= Languages of Tripura =

State in North East India

Languages of Tripura, a state in the Northeast India, include Bengali and Kokborok as official languages, and many other minority languages. As in the rest of India, English is used for official purpose. Bengali is the most spoken language, due to the predominance of Bengali people in the state. Kokborok is spoken by the Tripuri people.

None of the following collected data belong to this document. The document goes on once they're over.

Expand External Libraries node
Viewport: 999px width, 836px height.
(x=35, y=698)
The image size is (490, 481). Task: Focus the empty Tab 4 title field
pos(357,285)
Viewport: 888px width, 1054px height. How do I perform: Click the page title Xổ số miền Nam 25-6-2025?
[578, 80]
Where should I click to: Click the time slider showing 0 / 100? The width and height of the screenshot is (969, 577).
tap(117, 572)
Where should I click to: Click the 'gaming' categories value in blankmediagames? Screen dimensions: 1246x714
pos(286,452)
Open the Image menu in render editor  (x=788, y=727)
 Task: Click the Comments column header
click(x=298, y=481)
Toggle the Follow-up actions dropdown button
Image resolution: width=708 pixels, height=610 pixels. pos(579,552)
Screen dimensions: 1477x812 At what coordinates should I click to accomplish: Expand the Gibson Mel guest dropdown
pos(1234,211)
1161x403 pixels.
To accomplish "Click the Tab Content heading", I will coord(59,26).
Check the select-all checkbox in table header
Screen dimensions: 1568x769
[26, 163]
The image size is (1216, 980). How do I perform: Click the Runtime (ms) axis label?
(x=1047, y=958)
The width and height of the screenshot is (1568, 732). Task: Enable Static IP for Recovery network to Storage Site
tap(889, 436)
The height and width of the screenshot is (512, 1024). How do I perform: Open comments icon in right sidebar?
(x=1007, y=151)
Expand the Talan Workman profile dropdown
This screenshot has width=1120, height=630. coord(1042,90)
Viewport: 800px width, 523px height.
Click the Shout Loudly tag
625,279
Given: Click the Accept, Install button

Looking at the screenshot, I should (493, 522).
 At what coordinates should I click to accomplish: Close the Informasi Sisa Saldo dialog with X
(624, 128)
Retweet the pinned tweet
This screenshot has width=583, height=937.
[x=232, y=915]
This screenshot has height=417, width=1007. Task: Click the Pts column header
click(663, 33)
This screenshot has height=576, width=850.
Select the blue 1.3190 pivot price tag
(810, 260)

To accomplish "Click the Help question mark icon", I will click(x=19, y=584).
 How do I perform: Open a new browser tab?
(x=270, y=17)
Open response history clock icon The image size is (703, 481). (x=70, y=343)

In the state of Tripura, most of the languages of India are used. Major languages in terms of the number of speakers per 2011 census of India are as follows:

| Language | Population | Percentage |
|---|---|---|
| Bengali | 2,330,452 | 63.43 |
| Tripuri | 950,875 | 25.88 |
| Chakma | 84,269 | 2.29 |
| Hindi | 56,696 | 1.54 |
| Mogh (Marma) | 35,722 | 0.97 |
| Meitei (Manipuri) | 23,779 | 0.64 |
| Halam | 23,089 | 0.62 |
| Bishnupriya Manipuri | 22,112 | 0.60 |
| Garo | 21,019 | 0.57 |
| Mongsen | 19,278 | 0.52 |
| Others | 106,626 | 2.90% |
| Total | 3,673,917 | 100.00 |

A report in Times of India said that the state is home to three dozen languages including some that are nearly extinct, including Saimar which was spoken by only 4 people in 2012.